### Task
Reproduce the data verbatim, covering everything from the line containing "The width and" down to the line containing "Action: pyautogui.click(x=663, y=1195)".

### Data shown
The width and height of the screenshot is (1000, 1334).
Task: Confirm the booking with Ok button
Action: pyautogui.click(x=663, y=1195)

...

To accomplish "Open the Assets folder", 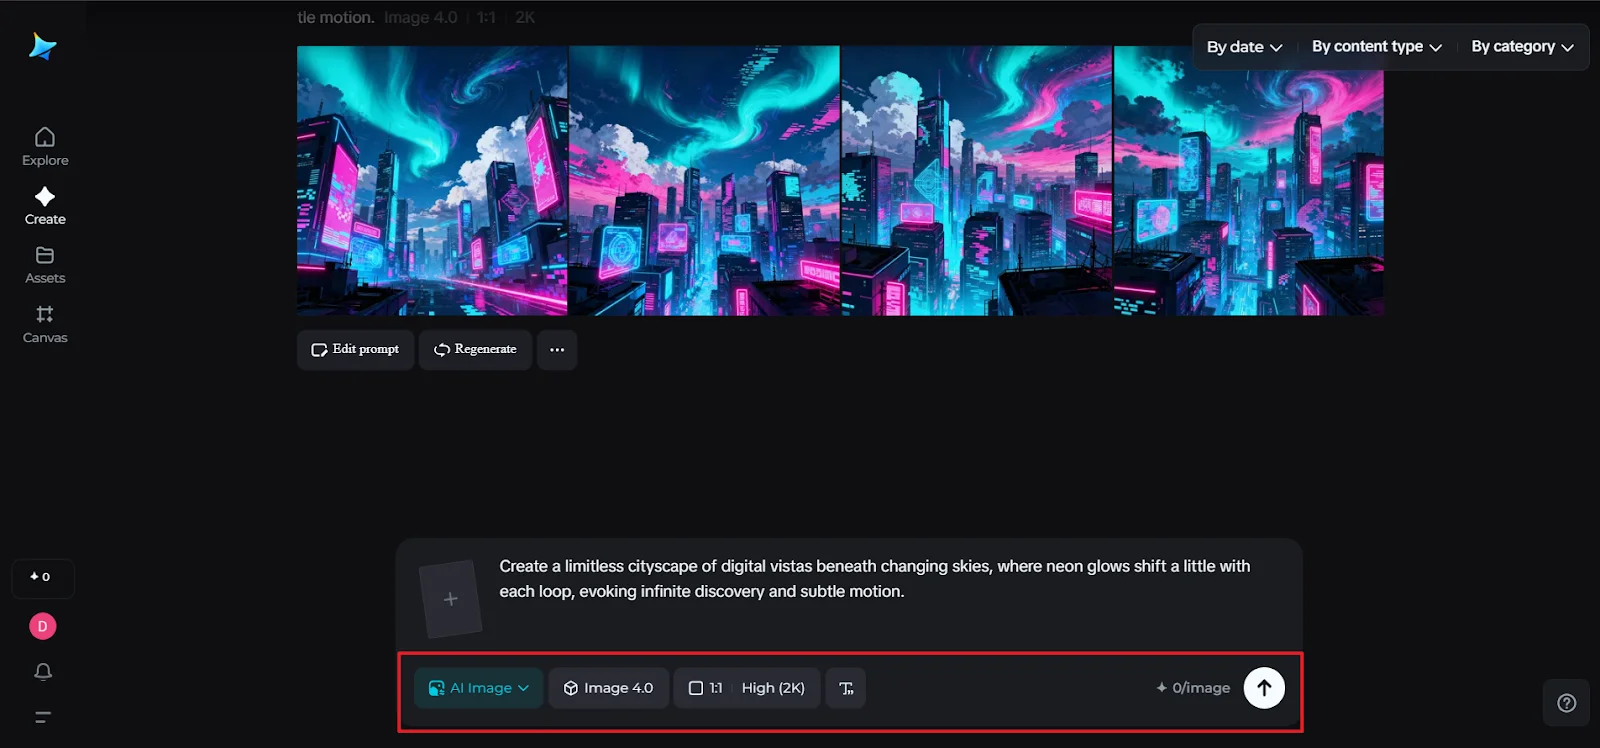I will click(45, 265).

==

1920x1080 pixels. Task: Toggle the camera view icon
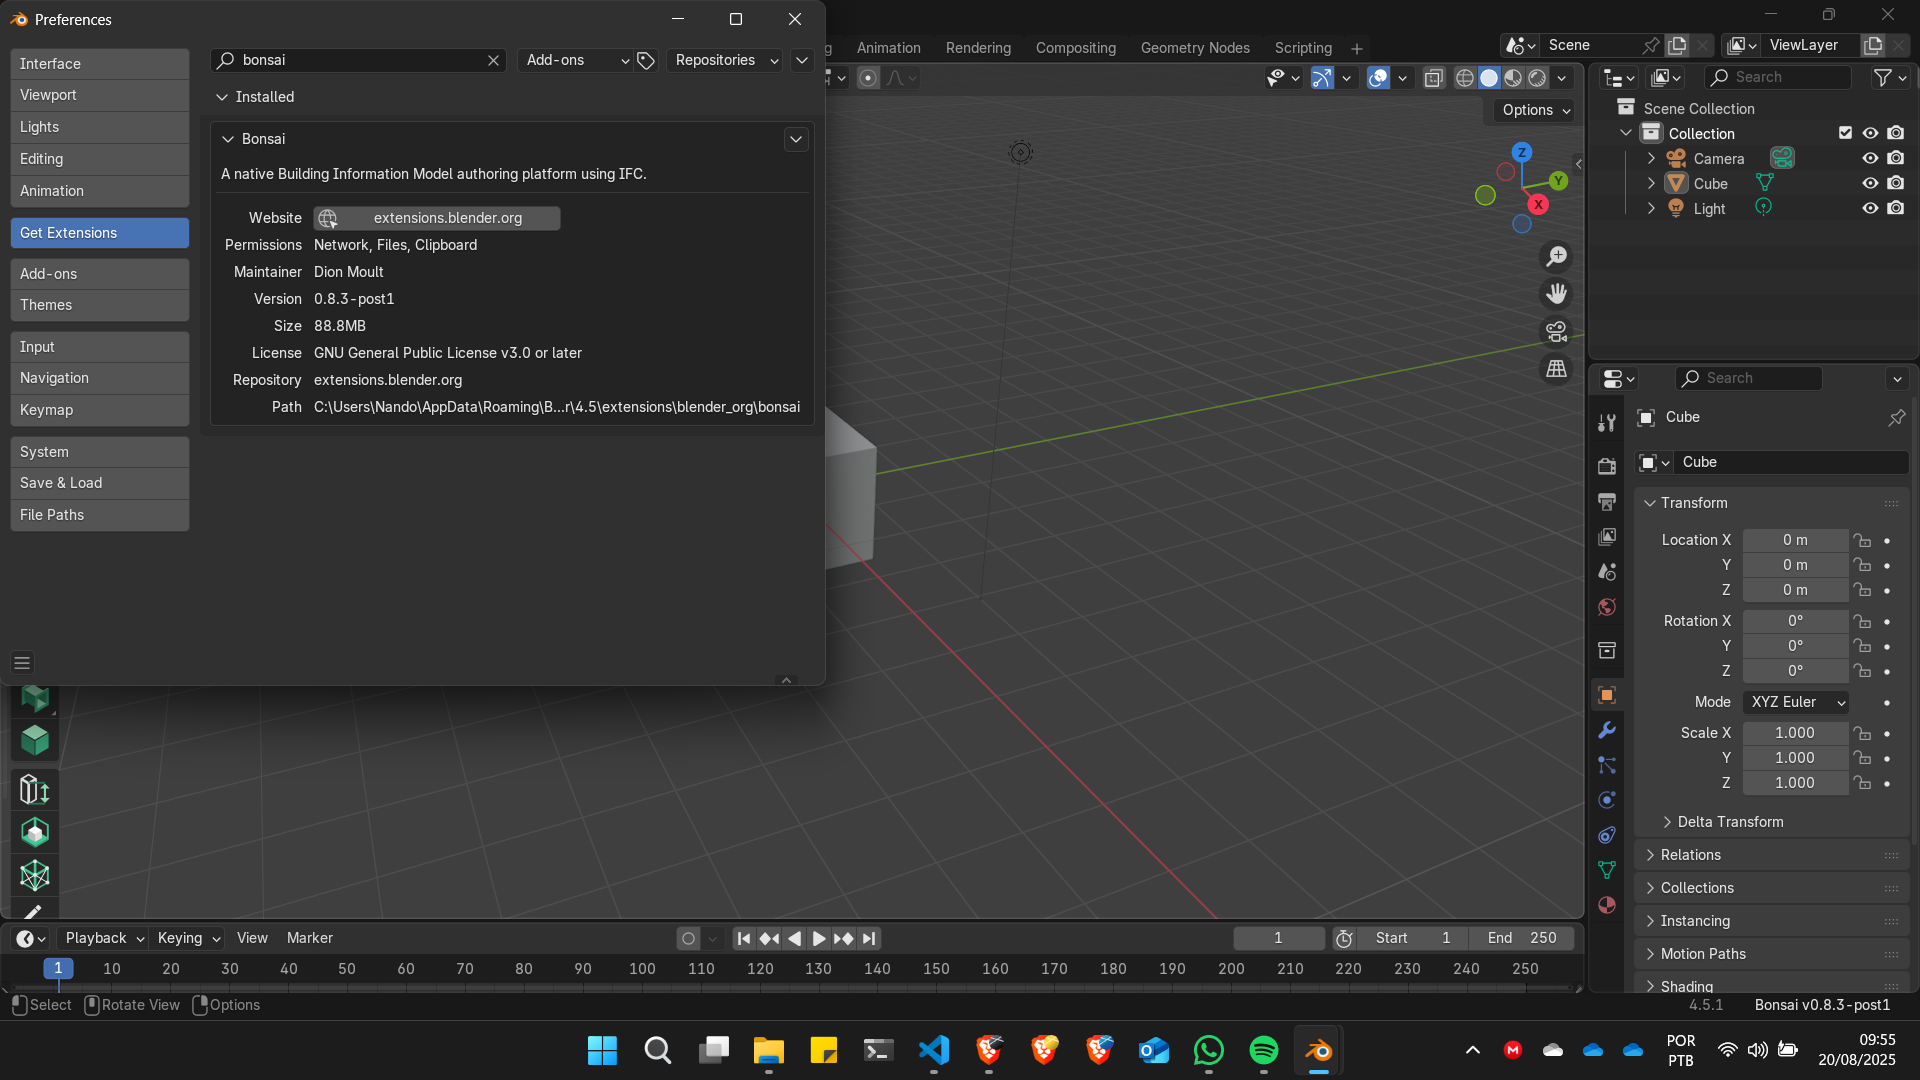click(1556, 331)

### Full solution
The width and height of the screenshot is (1000, 1334).
Task: Confirm the booking with Ok button
Action: pyautogui.click(x=663, y=1195)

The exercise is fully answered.